On 3/16/25 9:28 PM, Kuniyuki Iwashima wrote:
> SIOCBRDELIF is passed to dev_ioctl() first and later forwarded to
> br_ioctl_call(), which causes unnecessary RTNL dance and the splat
> below [0] under RTNL pressure.
>
> Let's say Thread A is trying to detach a device from a bridge and
> Thread B is trying to remove the bridge.
>
> In dev_ioctl(), Thread A bumps the bridge device's refcnt by
> netdev_hold() and releases RTNL because the following br_ioctl_call()
> also re-acquires RTNL.
>
> In the race window, Thread B could acquire RTNL and try to remove
> the bridge device. Then, rtnl_unlock() by Thread B will release RTNL
> and wait for netdev_put() by Thread A.
>
> Thread A, however, must hold RTNL after the unlock in dev_ifsioc(),
> which may take long under RTNL pressure, resulting in the splat by
> Thread B.
>
> Thread A (SIOCBRDELIF) Thread B (SIOCBRDELBR)
> ---------------------- ----------------------
> sock_ioctl sock_ioctl
> `- sock_do_ioctl `- br_ioctl_call
> `- dev_ioctl `- br_ioctl_stub
> |- rtnl_lock |
> |- dev_ifsioc '
> ' |- dev = __dev_get_by_name(...)
> |- netdev_hold(dev, ...) .
> / |- rtnl_unlock ------. |
> | |- br_ioctl_call `---> |- rtnl_lock
> Race | | `- br_ioctl_stub |- br_del_bridge
> Window | | | |- dev = __dev_get_by_name(...)
> | | | May take long | `- br_dev_delete(dev, ...)

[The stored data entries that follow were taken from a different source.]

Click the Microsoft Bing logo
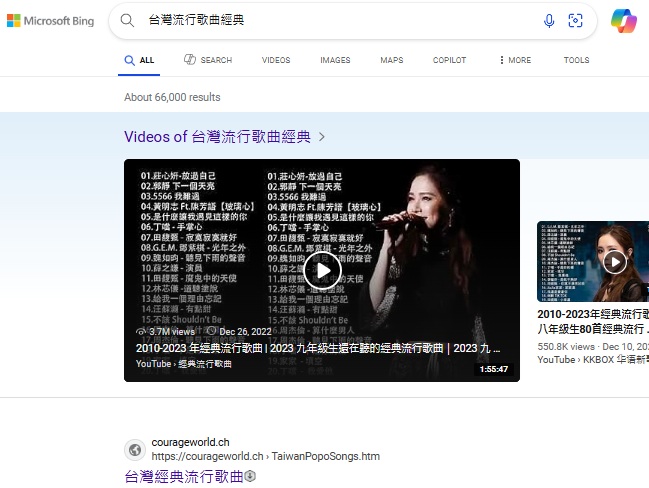point(51,21)
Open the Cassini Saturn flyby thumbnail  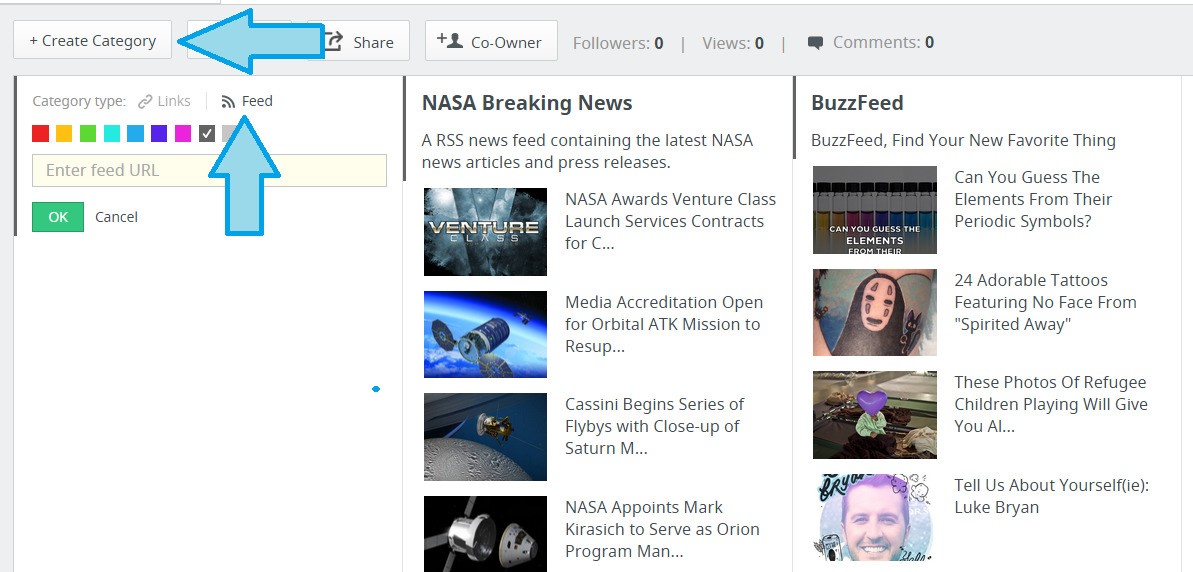point(485,436)
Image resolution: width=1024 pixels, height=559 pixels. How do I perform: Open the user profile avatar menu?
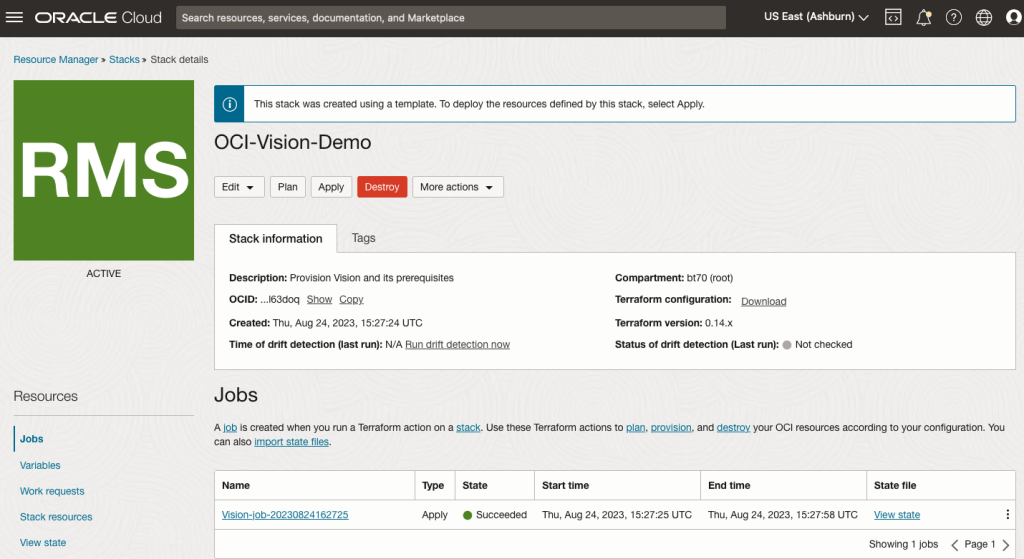coord(1012,18)
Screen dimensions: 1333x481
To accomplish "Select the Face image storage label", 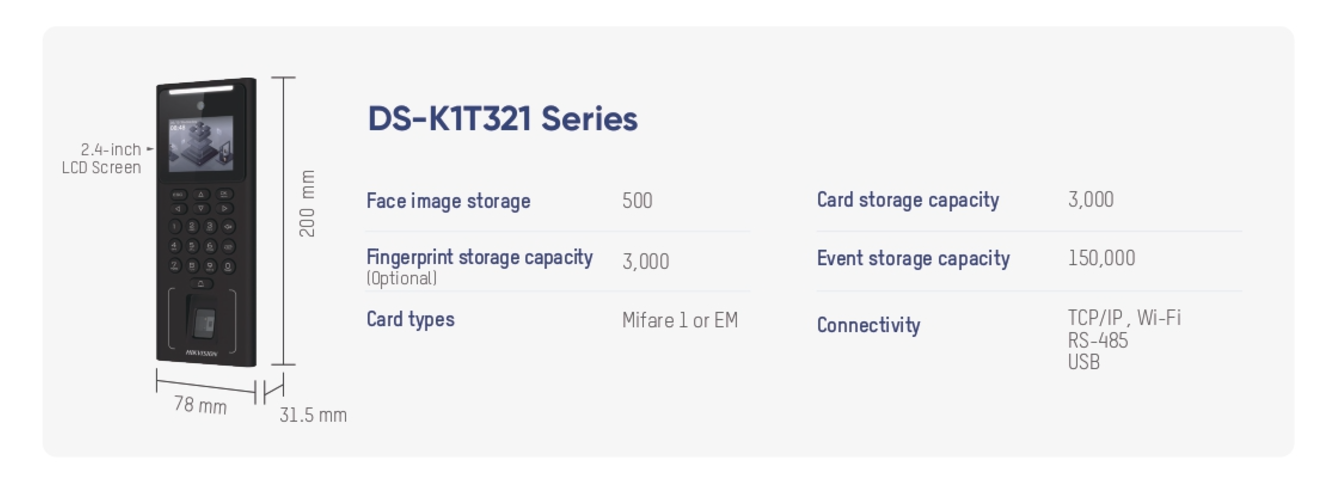I will (448, 201).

> | | | under RTNL pressure | `-
> unregister_netdevice_queue(dev, ...)
> | | | | `- rtnl_unlock
> \ | |- rtnl_lock <-' `- netdev_run_todo
> | |- ... `- netdev_run_todo
> | `- rtnl_unlock |- __rtnl_unlock
> | |- netdev_wait_allrefs_any
> |- netdev_put(dev, ...) <----------------'
> Wait refcnt decrement
> and log splat below
>
> To avoid blocking SIOCBRDELBR unnecessarily, let's not call
> dev_ioctl() for SIOCBRADDIF and SIOCBRDELIF.
>
> In the dev_ioctl() path, we do the following:
>
> 1. Copy struct ifreq by get_user_ifreq in sock_do_ioctl()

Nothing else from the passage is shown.